Не через двадцать, а через сорок пять минут деньги, двадцать пять тысяч талеров, оказались на расчетном счете «Дома фондовых ремесел», еще через час Сигорду удалось перевести их на свой биржевой счет и только тогда игра пошла.
О, ужас первых рабочих дней после краха! Нет, нет, методика игры, согласно алгоритму, замеченному и примененному Сигордом, оказалась вполне жизнеспособной: она давала в день, если это был полноценный рабочий день, в две половины биржевой сессии, до одного процента прибыли от стартовых денег, но один процент от двадцати пяти тысяч талеров составлял всего лишь двести пятьдесят талеров. В биржевом месяце шестидневная рабочая неделя, но суббота ущербна, ибо в субботу только одна утренняя биржевая сессия, соответственно и прибыли в ней — полпроцента. Итого, по итогам месяца, выходило от пяти с половиной до шести тысяч талеров грубой прибыли. Так оно и получилось: пять восемьсот.
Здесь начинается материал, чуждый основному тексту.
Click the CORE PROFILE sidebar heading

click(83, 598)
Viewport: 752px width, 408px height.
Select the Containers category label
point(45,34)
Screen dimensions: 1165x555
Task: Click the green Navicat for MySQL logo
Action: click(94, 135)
Если бы деньги, участвующие в игре, совсем не трогать, не отвлекать, то сложные «проценты-на-проценты» дали бы, примерно, еще одну тысячу барыша, но телефон, но мелкие почтовые и иные поборчики неумолимо сжирали «процентную» тысячу… Это не считая куда более существенных платежей, без которых немыслима жизнь делового юридического лица: членские биржевые взносы, плата за коммуникативные линии, арендная плата за оба помещения, страховые отчисления, налоги на прибыль… И это еще не все… Не говоря уже о зарплате, которую только Сигорд с Яблонски привыкли получать по десять тысяч ежемесячно и при этом считать ее скромной…
Яблонский долго молчал, с листочком расчетов в руке, избегая встречаться глазами с Сигордом:
— Я что думаю… Можно не трогать эти пять восемьсот, а потерпеть еще месяц, подумаешь — задолженности… Не отключат же нас, а по налогам мы с легкостью можем волынить до конца марта, почти…
— И жить на что будешь?
— Ну… не знаю… Месяц в любом случае протяну. Я бы и больше продержался, но матушка моя совсем плоха, чертова уйма денег уходит на сиделок, врачей и лекарства…
— Да я понимаю, Ян… Ты и так мужик-молоток, что меня не бросил, рядом тонешь. Нет, эти пять восемьсот — ничему не выход. Что, глухо в банках?
— Глухо. — Ян Яблонски обошел, наверное, все до единого кредитные учреждения Бабилона, проявил чудеса рассудительности и коварства, оборачивался в деловых разговорах — в зависимости от этнической обстановки — поляком, евреем, русским, немцем… Ничего не помогло, никто и ни на каких условиях не хотел давать коммерческий кредит «Дому фондовых ремесел».
— А под залог?
— Так каков наш залог? У нас его нет. Уставный фонд? Под него давать? — они никто и слышать не хотят, разве что в лицо не смеются… А иные и смеялись.